Records from a data source
******
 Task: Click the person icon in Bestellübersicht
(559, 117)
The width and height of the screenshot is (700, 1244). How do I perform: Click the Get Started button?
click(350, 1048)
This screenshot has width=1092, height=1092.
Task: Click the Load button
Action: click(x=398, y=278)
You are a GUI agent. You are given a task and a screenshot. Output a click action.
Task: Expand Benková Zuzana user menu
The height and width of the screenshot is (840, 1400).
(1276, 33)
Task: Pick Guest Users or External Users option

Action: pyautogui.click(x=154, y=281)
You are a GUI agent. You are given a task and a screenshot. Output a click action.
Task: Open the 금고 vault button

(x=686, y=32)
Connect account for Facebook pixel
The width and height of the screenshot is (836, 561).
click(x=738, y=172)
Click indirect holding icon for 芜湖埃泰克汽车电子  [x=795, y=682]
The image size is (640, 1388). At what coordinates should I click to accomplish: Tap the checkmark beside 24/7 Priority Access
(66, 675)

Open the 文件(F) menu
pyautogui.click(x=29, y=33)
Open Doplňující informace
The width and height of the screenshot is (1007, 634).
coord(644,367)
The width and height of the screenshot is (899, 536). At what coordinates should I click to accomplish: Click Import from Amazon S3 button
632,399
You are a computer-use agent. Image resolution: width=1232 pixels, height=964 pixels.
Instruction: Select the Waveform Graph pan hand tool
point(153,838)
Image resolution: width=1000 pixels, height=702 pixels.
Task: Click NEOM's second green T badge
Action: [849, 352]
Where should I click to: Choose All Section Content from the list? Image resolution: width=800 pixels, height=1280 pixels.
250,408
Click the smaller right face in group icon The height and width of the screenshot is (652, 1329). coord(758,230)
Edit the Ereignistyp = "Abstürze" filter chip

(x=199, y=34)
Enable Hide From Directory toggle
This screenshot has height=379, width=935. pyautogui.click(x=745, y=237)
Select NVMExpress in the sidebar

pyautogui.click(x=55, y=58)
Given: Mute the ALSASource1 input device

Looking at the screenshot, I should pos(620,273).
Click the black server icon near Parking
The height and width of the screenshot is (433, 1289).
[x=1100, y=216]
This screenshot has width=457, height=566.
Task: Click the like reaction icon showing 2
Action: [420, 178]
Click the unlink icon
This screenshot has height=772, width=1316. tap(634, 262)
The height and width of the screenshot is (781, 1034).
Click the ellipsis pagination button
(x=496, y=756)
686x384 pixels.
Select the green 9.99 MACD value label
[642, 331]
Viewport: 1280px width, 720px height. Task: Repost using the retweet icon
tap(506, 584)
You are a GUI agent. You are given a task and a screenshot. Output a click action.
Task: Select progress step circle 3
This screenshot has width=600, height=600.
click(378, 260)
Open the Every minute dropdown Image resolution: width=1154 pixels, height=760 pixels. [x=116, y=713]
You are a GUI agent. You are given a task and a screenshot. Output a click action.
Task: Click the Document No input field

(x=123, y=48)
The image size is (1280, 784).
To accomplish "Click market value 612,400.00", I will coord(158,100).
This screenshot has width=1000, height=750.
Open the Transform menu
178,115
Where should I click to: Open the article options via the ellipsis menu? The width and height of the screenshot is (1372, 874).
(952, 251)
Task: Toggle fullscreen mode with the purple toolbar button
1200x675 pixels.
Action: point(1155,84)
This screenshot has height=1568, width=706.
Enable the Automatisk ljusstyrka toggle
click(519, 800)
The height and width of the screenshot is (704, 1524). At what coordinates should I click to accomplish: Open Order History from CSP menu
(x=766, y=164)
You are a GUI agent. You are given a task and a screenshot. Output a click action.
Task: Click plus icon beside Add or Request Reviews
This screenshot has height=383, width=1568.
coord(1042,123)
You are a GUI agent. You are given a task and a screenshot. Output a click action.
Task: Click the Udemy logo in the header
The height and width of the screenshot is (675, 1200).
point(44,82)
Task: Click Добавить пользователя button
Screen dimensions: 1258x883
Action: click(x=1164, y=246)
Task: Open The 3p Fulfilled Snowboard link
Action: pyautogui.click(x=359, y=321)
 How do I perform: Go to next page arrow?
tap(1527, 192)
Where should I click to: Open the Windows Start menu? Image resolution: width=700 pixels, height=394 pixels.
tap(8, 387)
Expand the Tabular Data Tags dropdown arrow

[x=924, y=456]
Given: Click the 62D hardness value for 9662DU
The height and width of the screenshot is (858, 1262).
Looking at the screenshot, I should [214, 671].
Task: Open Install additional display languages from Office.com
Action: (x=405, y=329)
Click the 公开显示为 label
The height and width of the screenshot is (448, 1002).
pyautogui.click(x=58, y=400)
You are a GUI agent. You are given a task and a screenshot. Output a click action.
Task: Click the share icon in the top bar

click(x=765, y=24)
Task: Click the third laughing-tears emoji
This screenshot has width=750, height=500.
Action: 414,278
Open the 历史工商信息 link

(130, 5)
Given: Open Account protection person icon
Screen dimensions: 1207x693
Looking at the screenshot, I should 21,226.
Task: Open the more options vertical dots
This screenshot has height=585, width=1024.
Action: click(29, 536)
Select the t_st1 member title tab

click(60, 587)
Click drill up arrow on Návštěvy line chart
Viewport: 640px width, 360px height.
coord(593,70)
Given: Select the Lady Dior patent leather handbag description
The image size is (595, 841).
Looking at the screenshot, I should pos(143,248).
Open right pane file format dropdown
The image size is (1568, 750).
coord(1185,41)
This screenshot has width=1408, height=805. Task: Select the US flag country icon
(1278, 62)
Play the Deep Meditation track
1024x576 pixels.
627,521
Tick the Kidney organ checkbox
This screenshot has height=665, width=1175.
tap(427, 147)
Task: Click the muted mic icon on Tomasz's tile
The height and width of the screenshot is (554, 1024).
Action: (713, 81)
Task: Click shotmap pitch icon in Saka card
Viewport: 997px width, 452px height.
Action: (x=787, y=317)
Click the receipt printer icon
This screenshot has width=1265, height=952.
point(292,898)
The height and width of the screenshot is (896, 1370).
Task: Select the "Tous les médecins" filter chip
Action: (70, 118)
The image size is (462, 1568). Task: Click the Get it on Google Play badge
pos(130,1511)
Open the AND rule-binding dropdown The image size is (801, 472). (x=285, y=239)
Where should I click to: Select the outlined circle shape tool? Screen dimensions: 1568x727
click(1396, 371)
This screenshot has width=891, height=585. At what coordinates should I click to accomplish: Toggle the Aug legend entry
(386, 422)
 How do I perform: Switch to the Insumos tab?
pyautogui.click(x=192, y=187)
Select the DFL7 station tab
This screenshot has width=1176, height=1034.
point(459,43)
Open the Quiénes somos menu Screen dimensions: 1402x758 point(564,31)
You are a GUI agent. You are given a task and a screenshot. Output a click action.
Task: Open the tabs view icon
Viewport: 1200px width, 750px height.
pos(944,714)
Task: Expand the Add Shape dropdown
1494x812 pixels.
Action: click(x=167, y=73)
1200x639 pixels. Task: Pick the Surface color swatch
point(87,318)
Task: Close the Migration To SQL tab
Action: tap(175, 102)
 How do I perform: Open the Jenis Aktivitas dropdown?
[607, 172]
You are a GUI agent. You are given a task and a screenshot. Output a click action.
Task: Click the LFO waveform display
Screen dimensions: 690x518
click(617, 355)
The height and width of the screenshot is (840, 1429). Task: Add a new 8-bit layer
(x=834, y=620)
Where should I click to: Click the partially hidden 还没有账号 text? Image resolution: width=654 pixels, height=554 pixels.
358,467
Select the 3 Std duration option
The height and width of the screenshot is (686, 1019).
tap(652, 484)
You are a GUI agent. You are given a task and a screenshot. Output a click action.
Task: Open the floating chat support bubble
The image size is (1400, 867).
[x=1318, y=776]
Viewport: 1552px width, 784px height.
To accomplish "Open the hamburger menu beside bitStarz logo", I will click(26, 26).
******
* TRY IT *
Looking at the records above, return exactly the lines from the line with "The height and width of the screenshot is (554, 1024)." to the line with "Open the Quiénes", both ends included.

* ANSWER *
The height and width of the screenshot is (554, 1024).
Action: (713, 81)
Task: Click shotmap pitch icon in Saka card
Viewport: 997px width, 452px height.
Action: (x=787, y=317)
Click the receipt printer icon
This screenshot has width=1265, height=952.
point(292,898)
The height and width of the screenshot is (896, 1370).
Task: Select the "Tous les médecins" filter chip
Action: (70, 118)
The image size is (462, 1568). Task: Click the Get it on Google Play badge
pos(130,1511)
Open the AND rule-binding dropdown The image size is (801, 472). (x=285, y=239)
Where should I click to: Select the outlined circle shape tool? Screen dimensions: 1568x727
click(1396, 371)
This screenshot has width=891, height=585. At what coordinates should I click to accomplish: Toggle the Aug legend entry
(386, 422)
 How do I perform: Switch to the Insumos tab?
pyautogui.click(x=192, y=187)
Select the DFL7 station tab
This screenshot has width=1176, height=1034.
point(459,43)
Open the Quiénes somos menu Screen dimensions: 1402x758 point(564,31)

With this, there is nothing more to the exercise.